Conflicted by power, Jefferson wrote the Declaration of Independence and acted as Minister to France yet yearned for a quieter career in the Virginia legislature. Predicting that slavery would shape the future of America's development, this professed proponent of emancipation elided the issue in the Declaration and continued to own human property. An eloquent writer, he was an awkward public speaker; a reluctant candidate, he left an indelible presidential legacy.
Jefferson's statesmanship enabled him to negotiate the Louisiana Purchase with France, doubling the size of the nation, and he authorized the Lewis and Clark expedition, opening up the American frontier for exploration and settlement. Hitchens also analyzes Jefferson's handling of the Barbary War, a lesser-known chapter of his political career, when his attempt to end the kidnapping and bribery of Americans by the Barbary states, and the subsequent war with Tripoli, led to the building of the U.S. navy and the fortification of America's reputation regarding national defense.
In the background of this sophisticated analysis is a large historical drama: the fledgling nation's struggle for independence, formed in the crucible of the eighteenth-century Enlightenment, and, in its shadow, the deformation of that struggle in the excesses of the French Revolution. This artful portrait of a formative figure and a turbulent era poses a challenge to anyone interested in American history or in the ambiguities of human nature.

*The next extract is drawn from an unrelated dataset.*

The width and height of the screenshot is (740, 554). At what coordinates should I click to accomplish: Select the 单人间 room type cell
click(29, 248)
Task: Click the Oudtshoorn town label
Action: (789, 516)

"In this brief yet dense biography, the newest in HarperCollins's Eminent Lives series, Hitchens (A Long Short War, etc.) proposes that Jefferson 'designed America' when he wrote the Declaration of Independence, establishing 'the concept of human rights, for the first time in history, as the basis for a republic.' Hitchens is quick to point out, however, the obvious contradiction-that Jefferson was both an advocate for freedom and a slaveholder. Beginning with his aristocratic upbringing, which Jefferson purportedly viewed with 'indifference,' this biography explores both the private and public aspects of Jefferson's life, from his political philosophies to his affair with his slave Sally Hemings. In an attempt to set the facts straight about Hemings, Hitchens explains that, while technically a slave, she was actually related to Jefferson's wife and was treated 'more like a privileged housemaid.' Presenting countless excerpts from Jefferson's writings, Hitchens closely analyzes the President's words to reveal the Enlightenment ideas that shaped American policy, such as the separation of church and state and the prohibition of cruel and unusual punishment. This opinionated, lively narrative sheds light not only on Jefferson's complex personality but on the politics of his time, making it both a fascinating character study and an excellent review of early American history. " Publishers Weekly (Copyright Reed Business Information, Inc.)

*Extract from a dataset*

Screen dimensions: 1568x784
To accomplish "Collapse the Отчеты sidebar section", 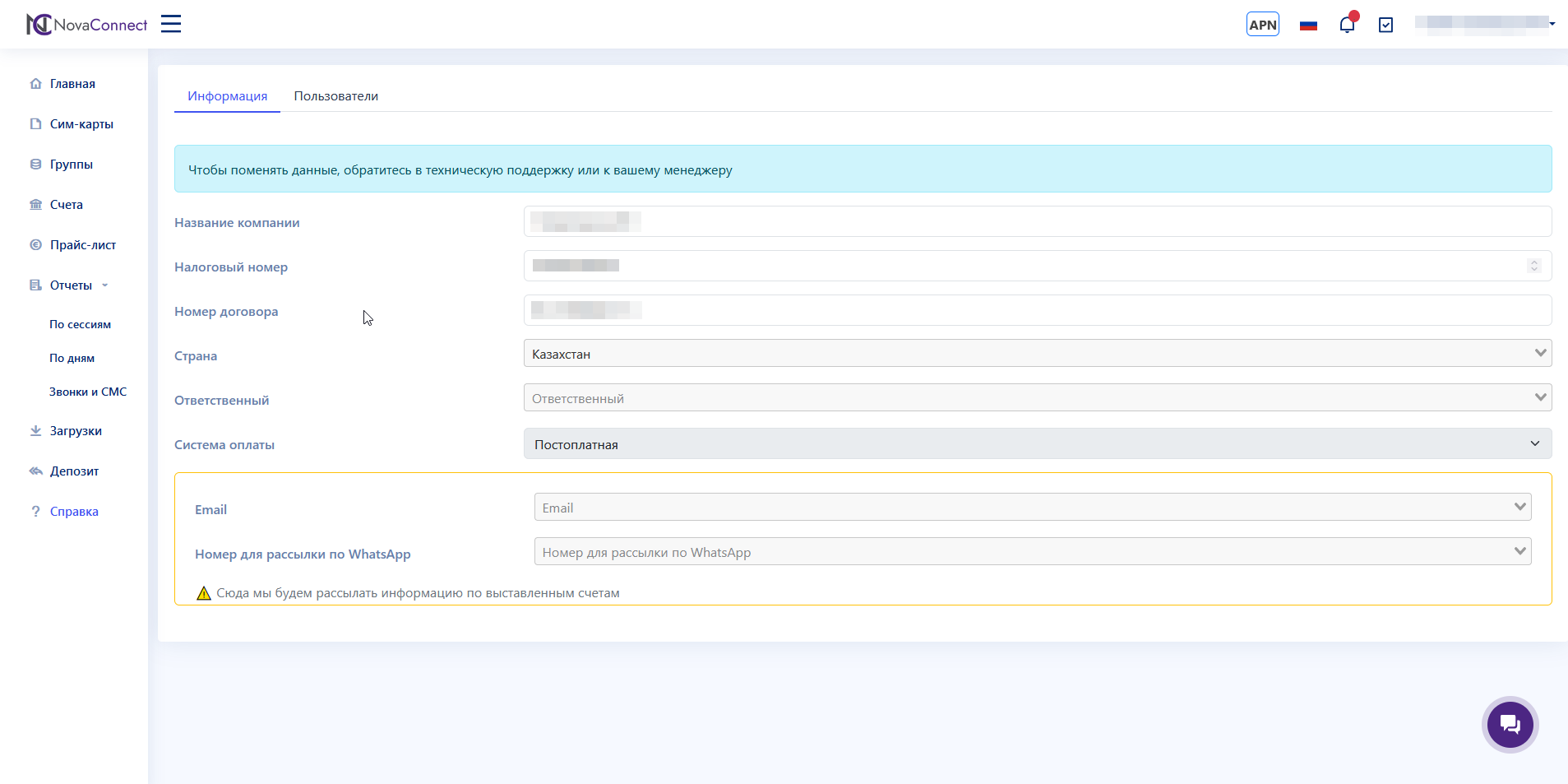I will pyautogui.click(x=71, y=285).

"A lucid, gently critical view of the great president and empire-builder and most literate of politicians.... Hitchens's slender study complements several lives of Jefferson while displacing none, and it's well worth reading." Kirkus Reviews
"Hitchens brings a refreshing perspective to the task, both in that he has not written at length about the founding moment and in that he sees Jefferson from the perspective of a Briton, albeit an Americanized one.... To his credit, Hitchens does not gloss over Jefferson's dark side." New York Times
This compelling new biography of Jefferson is set amid the historical drama of the new nation's struggle for independence. The author presents a portrait of a formative figure and a turbulent era in history.
About the Author
Christopher Hitchens, one of the most controversial and compelling voices in Anglo-American journalism, has published more than a dozen books, most recently Love, Poverty, and War: Journeys and Essays. A contributing editor to Vanity Fair, he also writes a monthly column for The Atlantic, and his work regularly appears in The New York Times Book Review, The Nation, Harper's, Slate, and The New York Review of Books, among other publications. He lives with his family in Washington, D.C.